[WHAT IS BEING ASKED]
In the passage on asynchronous successive halving, what happens when a worker is free but no configuration can be promoted?

[SUPPLIED PASSAGE]
%%

Asynchronous successive halving (ASHA) :cite:`li-arxiv18` adapts SH to
the asynchronous parallel scenario. The main idea of ASHA is to promote
configurations to the next rung level as soon as we collected at least
:math:`\eta` observations on the current rung level. This decision rule
may lead to suboptimal promotions: configurations can be promoted to the
next rung level, which in hindsight do not compare favourably against
most others at the same rung level. On the other hand, we get rid of all
synchronization points this way. In practice, such suboptimal initial
promotions have only a modest impact on performance, not only because
the ranking of hyperparameter configurations is often fairly consistent
across rung levels, but also because rungs grow over time and reflect
the distribution of metric values at this level better and better. If a
worker is free, but no configuration can be promoted, we start a new
configuration with :math:`r = r_{\mathrm{min}}`, i.e the first rung
level.

:numref:`asha` shows the scheduling of the same configurations for
ASHA. Once Trial-1 finishes, we collect the results of two trials (i.e
Trial-0 and Trial-1) and immediately promote the better of them
(Trial-0) to the next rung level. After Trial-0 finishes on rung 1,
there are too few trials there in order to support a further promotion.
Hence, we continue with rung 0 and evaluate Trial-3. Once Trial-3
finishes, Trial-2 is still pending. At this point we have 3 trials
evaluated on rung 0 and one trial evaluated already on rung 1. Since
Trial-3 performs worse than Trial-0 at rung 0, and :math:`\eta=2`, we
cannot promote any new trial yet, and Worker-1 starts Trial-4 from
scratch instead. However, once Trial-2 finishes and scores worse than
Trial-3, the latter is promoted towards rung 1. Afterwards, we collected
2 evaluations on rung 1, which means we can now promote Trial-0 towards
rung 2. At the same time, Worker-1 continues with evaluating new trials
(i.e., Trial-5) on rung 0.

%%

[RECORD LIST]
%%

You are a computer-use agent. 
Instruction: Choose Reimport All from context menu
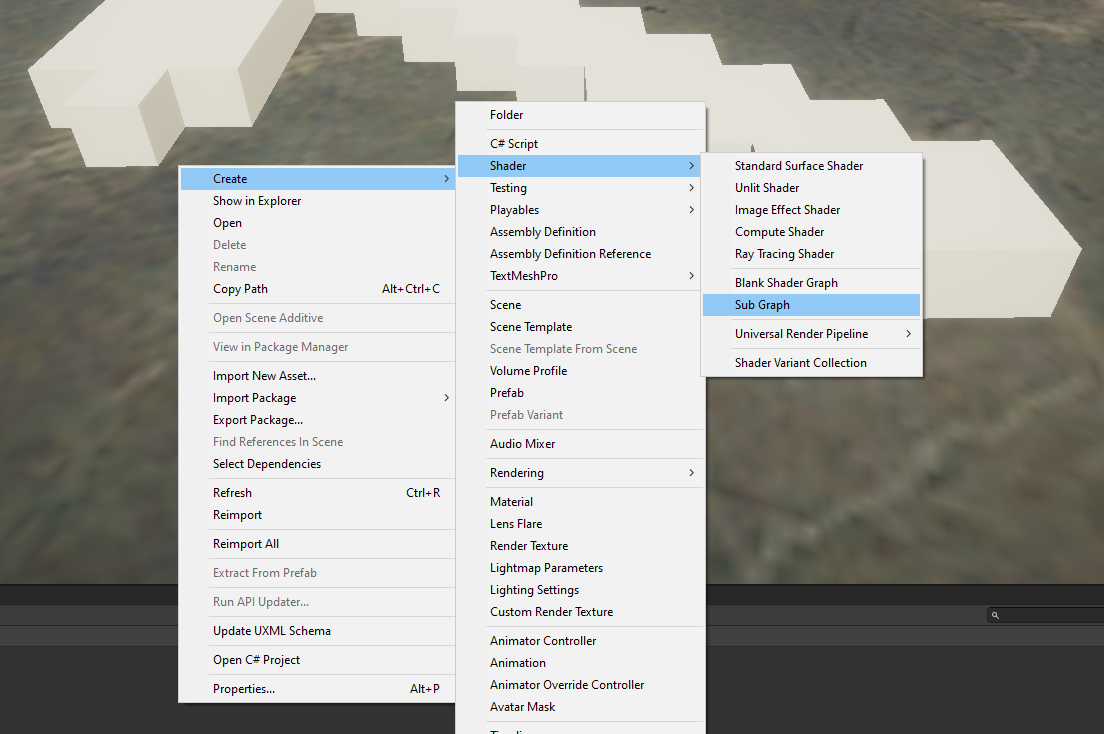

%%
%%

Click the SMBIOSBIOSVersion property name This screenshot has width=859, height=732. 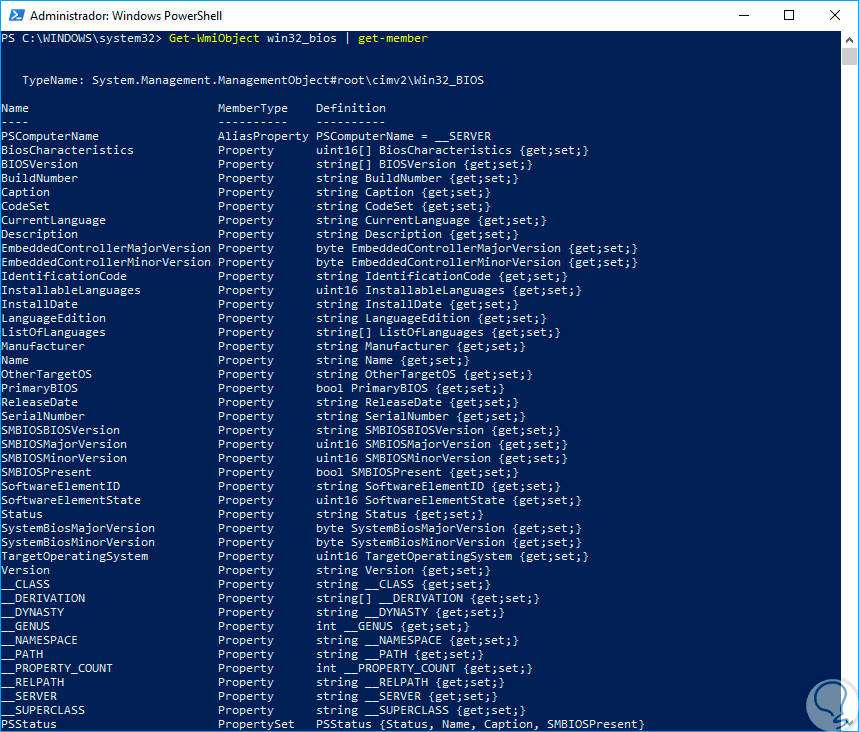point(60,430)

%%

[TASK ANSWER]
A new configuration is started at the first rung level, with the minimum resource r_min.